Isoform‐specific effects of apolipoprotein E on cognitive performance in targeted‐replacement mice overexpressing human APP

The ε4 allele of apolipoprotein E (apoE4) is the predominant genetic risk factor for late‐onset Alzheimer's disease (AD) and is also implicated in cognitive deficits associated with normal aging. The biological mechanisms by which APOE genotype affects cognitive processes or AD pathogenesis remain unclear, but interactions of apoE with amyloid β peptide (Aβ) are thought to play an important role in mediating apoE's isoform‐specific effects on brain function. Here, we investigated the potential isoform‐dependent effects of apoE on behavioral and cognitive performance in human apoE3 and apoE4 targeted‐replacement (TR) mice that also overexpress the human amyloid precursor protein (APP). Beginning at 6–7 months of age, female APP‐Yac/apoE3‐TR (‘poE3’) and APP‐Yac/apoE4‐TR (‘poE4’) mice were tested on a battery of tests to evaluate basic sensorimotor functioning, spatial working memory, spatial recognition, episodic‐like memory and attentional processing.
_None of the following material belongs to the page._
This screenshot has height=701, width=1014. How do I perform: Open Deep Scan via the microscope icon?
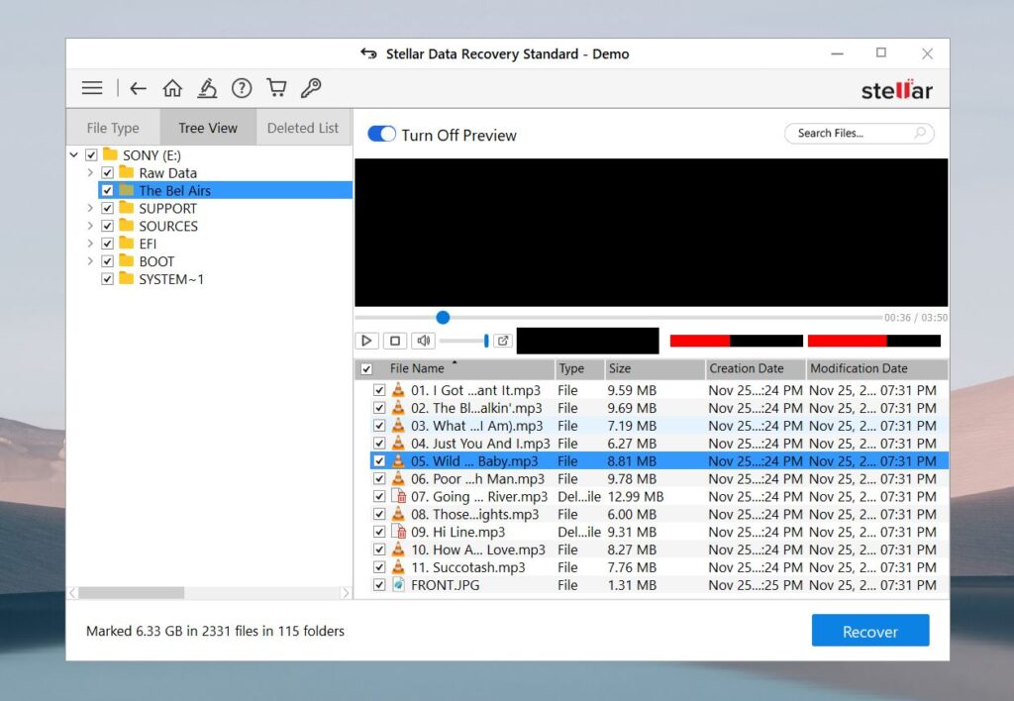coord(207,87)
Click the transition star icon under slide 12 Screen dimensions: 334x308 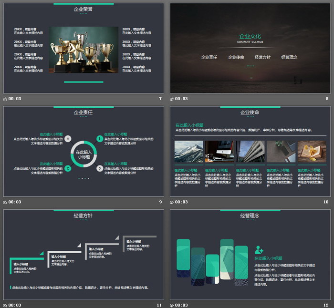point(172,305)
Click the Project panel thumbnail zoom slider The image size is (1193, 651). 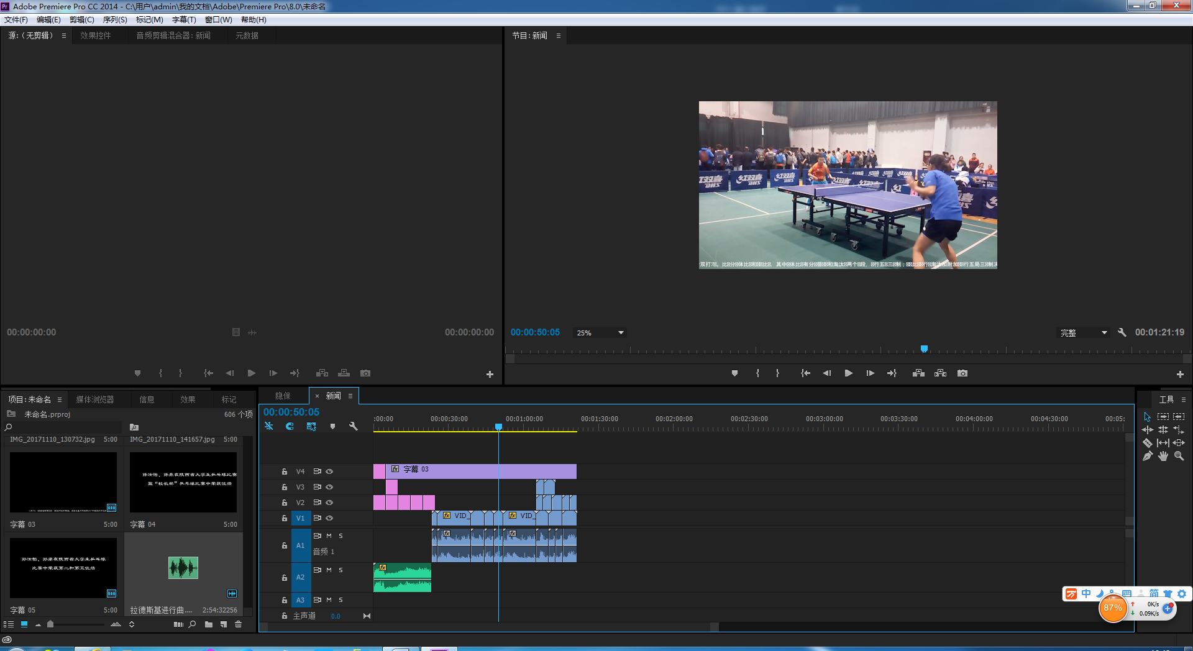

Compared with apoE3 mice, a generalized reduction in locomotor activity was observed in apoE4 mice. Moderate, but significant, cognitive impairments were also detected in apoE4 mice in the novel object‐location preference task, the contextual fear conditioning test, and a two‐choice visual discrimination/detection test, however spontaneous alternation performance in the Y‐maze was spared. These results offer additional support for the negative impact of apoE4 on both memory and attention and further suggest that APP‐Yac/apoE‐TR mice provide a novel and useful model for investigating the role of apoE in mediating susceptibility to cognitive decline.